— start Entries supplied —
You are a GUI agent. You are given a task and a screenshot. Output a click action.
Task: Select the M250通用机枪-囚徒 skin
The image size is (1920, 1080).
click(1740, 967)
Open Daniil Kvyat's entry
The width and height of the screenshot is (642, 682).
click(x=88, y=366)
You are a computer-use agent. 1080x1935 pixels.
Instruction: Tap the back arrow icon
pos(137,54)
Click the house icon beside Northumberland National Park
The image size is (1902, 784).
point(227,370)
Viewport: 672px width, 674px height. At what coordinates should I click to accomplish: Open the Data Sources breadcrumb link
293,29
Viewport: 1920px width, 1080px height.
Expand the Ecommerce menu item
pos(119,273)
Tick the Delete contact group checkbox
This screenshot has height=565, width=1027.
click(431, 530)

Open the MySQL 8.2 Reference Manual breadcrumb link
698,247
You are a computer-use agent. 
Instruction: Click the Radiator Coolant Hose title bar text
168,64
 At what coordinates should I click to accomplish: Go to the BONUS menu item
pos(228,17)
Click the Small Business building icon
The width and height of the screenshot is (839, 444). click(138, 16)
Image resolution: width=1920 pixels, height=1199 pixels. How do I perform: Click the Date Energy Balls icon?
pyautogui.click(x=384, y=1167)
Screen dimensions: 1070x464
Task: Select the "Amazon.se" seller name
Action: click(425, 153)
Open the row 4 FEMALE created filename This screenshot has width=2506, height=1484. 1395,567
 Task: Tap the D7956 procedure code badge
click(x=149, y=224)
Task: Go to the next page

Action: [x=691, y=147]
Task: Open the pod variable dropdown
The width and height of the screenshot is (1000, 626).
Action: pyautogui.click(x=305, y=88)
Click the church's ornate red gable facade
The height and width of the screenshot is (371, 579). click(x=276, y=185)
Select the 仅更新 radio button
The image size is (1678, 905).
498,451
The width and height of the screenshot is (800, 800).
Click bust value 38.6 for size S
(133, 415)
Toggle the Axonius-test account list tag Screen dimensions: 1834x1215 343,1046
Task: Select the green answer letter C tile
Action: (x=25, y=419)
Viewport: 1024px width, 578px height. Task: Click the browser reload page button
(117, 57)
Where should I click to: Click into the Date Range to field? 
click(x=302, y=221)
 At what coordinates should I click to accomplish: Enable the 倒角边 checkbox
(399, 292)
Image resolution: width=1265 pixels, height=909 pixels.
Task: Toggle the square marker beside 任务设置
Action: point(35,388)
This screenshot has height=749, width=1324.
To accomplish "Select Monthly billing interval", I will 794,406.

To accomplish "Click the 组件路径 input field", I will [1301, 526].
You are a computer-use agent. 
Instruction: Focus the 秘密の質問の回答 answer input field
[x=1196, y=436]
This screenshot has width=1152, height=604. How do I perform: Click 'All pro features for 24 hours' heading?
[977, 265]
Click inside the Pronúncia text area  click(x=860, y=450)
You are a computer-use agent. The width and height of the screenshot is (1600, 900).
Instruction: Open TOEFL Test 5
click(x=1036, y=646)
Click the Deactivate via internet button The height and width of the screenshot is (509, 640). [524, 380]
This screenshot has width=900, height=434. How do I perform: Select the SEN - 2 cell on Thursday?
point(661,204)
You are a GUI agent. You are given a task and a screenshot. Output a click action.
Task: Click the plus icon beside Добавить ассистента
— end Entries supplied —
Can you set down all of the records above again, word for word and line for line?

You are a GUI agent. You are given a task and a screenshot. Output a click action.
Task: Select the M250通用机枪-囚徒 skin
The image size is (1920, 1080).
click(1740, 967)
Open Daniil Kvyat's entry
The width and height of the screenshot is (642, 682).
click(x=88, y=366)
You are a computer-use agent. 1080x1935 pixels.
Instruction: Tap the back arrow icon
pos(137,54)
Click the house icon beside Northumberland National Park
The image size is (1902, 784).
point(227,370)
Viewport: 672px width, 674px height. At what coordinates should I click to accomplish: Open the Data Sources breadcrumb link
293,29
Viewport: 1920px width, 1080px height.
Expand the Ecommerce menu item
pos(119,273)
Tick the Delete contact group checkbox
This screenshot has height=565, width=1027.
click(431, 530)

Open the MySQL 8.2 Reference Manual breadcrumb link
698,247
You are a computer-use agent. 
Instruction: Click the Radiator Coolant Hose title bar text
168,64
 At what coordinates should I click to accomplish: Go to the BONUS menu item
pos(228,17)
Click the Small Business building icon
The width and height of the screenshot is (839, 444). click(138, 16)
Image resolution: width=1920 pixels, height=1199 pixels. How do I perform: Click the Date Energy Balls icon?
pyautogui.click(x=384, y=1167)
Screen dimensions: 1070x464
Task: Select the "Amazon.se" seller name
Action: click(425, 153)
Open the row 4 FEMALE created filename This screenshot has width=2506, height=1484. 1395,567
 Task: Tap the D7956 procedure code badge
click(x=149, y=224)
Task: Go to the next page

Action: [x=691, y=147]
Task: Open the pod variable dropdown
The width and height of the screenshot is (1000, 626).
Action: pyautogui.click(x=305, y=88)
Click the church's ornate red gable facade
The height and width of the screenshot is (371, 579). click(x=276, y=185)
Select the 仅更新 radio button
The image size is (1678, 905).
498,451
The width and height of the screenshot is (800, 800).
Click bust value 38.6 for size S
(133, 415)
Toggle the Axonius-test account list tag Screen dimensions: 1834x1215 343,1046
Task: Select the green answer letter C tile
Action: (x=25, y=419)
Viewport: 1024px width, 578px height. Task: Click the browser reload page button
(117, 57)
Where should I click to: Click into the Date Range to field? 
click(x=302, y=221)
 At what coordinates should I click to accomplish: Enable the 倒角边 checkbox
(399, 292)
Image resolution: width=1265 pixels, height=909 pixels.
Task: Toggle the square marker beside 任务设置
Action: point(35,388)
This screenshot has height=749, width=1324.
To accomplish "Select Monthly billing interval", I will 794,406.

To accomplish "Click the 组件路径 input field", I will [1301, 526].
You are a computer-use agent. 
Instruction: Focus the 秘密の質問の回答 answer input field
[x=1196, y=436]
This screenshot has width=1152, height=604. How do I perform: Click 'All pro features for 24 hours' heading?
[977, 265]
Click inside the Pronúncia text area  click(x=860, y=450)
You are a computer-use agent. The width and height of the screenshot is (1600, 900).
Instruction: Open TOEFL Test 5
click(x=1036, y=646)
Click the Deactivate via internet button The height and width of the screenshot is (509, 640). [524, 380]
This screenshot has width=900, height=434. How do I perform: Select the SEN - 2 cell on Thursday?
point(661,204)
You are a GUI agent. You are given a task and a screenshot. Output a click action.
Task: Click the plus icon beside Добавить ассистента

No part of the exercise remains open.